Sir Ian McKellen turned down a role in a BBC drama series about the former Liberal MP Jeremy Thorpe’s homosexual affair, director Stephen Frears has said.
Frears directed A Very English Scandal, a three-part series that tells the story of the relationship between Thorpe and former male model Norman Scott, and the highly-publicised trial in which the politician was acquitted of conspiring to murder his former lover.
Hugh Grant will play the role of Thorpe opposite Ben Whishaw as Scott in the series, which was written by Queer As Folk creator and former Doctor Who head writer Russell T Davies.

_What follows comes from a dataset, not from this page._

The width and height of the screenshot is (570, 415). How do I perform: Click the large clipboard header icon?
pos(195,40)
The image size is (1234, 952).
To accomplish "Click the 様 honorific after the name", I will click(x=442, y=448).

Ahead of the the series premiere, Frears said that Lord Of The Rings star Sir Ian was approached to play judge Sir Joseph Cantley, who presided over Thorpe’s trial.
But the Philomena and The Queen director said Sir Ian declined the part as he did not want his performance to emulate the famous satirical portrayal of the judge that comedian Peter Cook gave in 1979.

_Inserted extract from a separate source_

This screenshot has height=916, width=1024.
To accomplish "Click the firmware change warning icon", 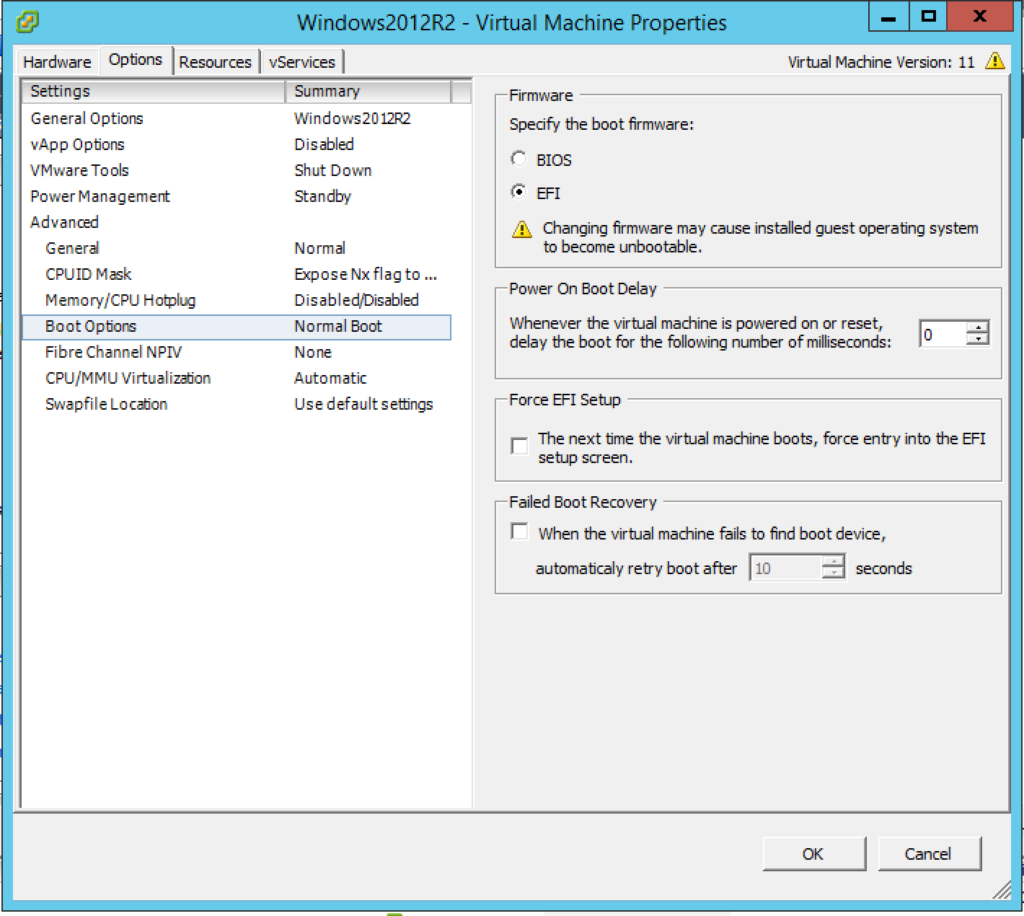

Frears said that Grant was “an obvious casting”, but that the “hardest part was the judge”.
He said: “I’m going to tell this because we asked Ian McKellen to do it as some sort of complicated gay joke.
“Ian wouldn’t do it and I said to him the other day, ‘You wouldn’t do it because you were frightened of being (Peter) Cook, weren’t you?’
“He said ‘You’re absolutely right’. He knew that Peter Cook had nailed it. Peter Cook did this famous pastiche of the judge, the prejudice judge.
“It’s very, very funny. Ian knew perfectly. I was at Cambridge with Ian and indeed with Peter, so it was distant memory.”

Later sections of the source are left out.